(Screenshot grounding data)
┄┄┄┄┄┄

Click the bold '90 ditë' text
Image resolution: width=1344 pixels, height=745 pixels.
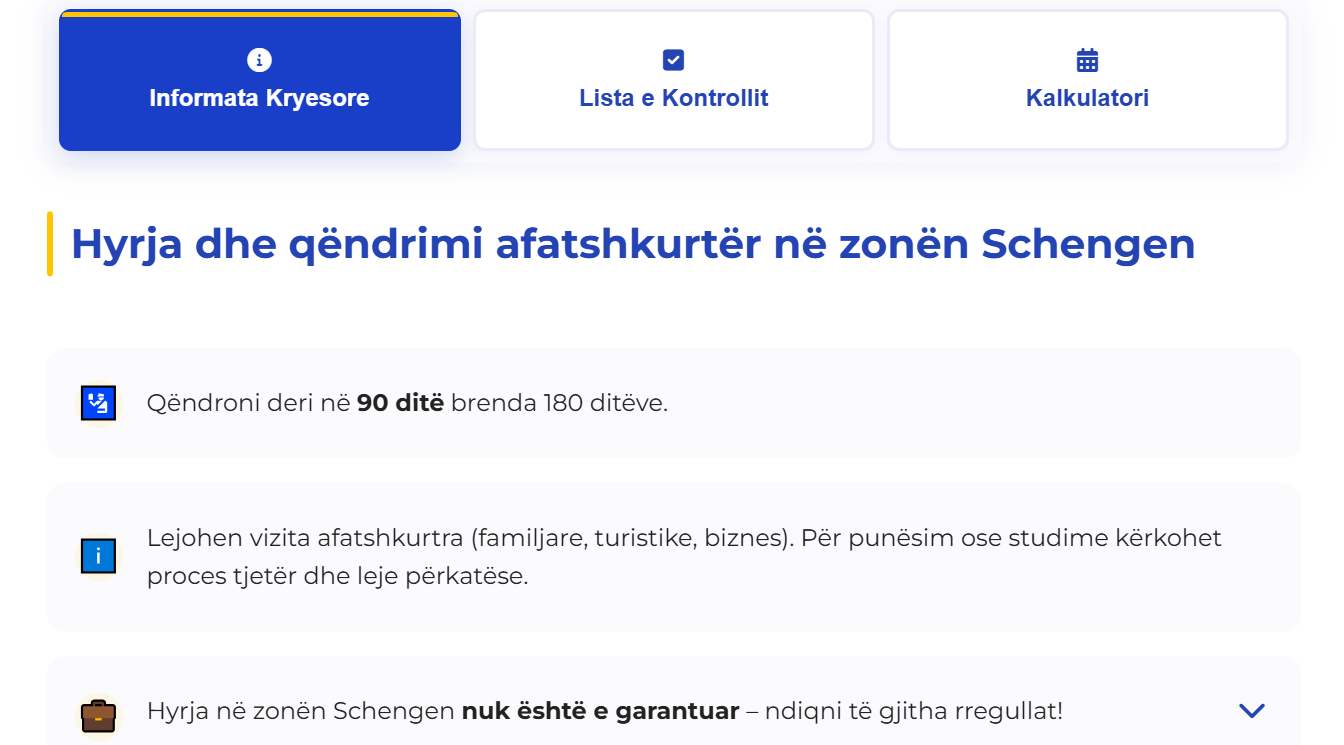(400, 403)
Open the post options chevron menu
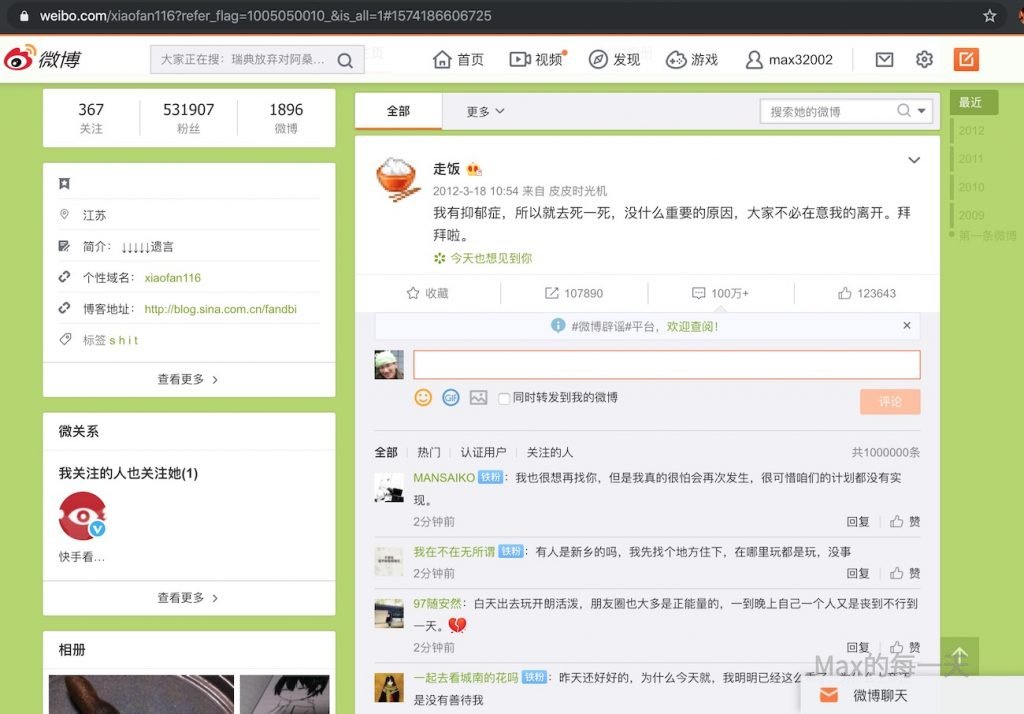 (x=913, y=160)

┄┄┄┄┄┄

Repeat all the records exactly, images excluded.

▸ Exercise output
Click the bold '90 ditë' text
Image resolution: width=1344 pixels, height=745 pixels.
(400, 403)
Open the post options chevron menu
 (x=913, y=160)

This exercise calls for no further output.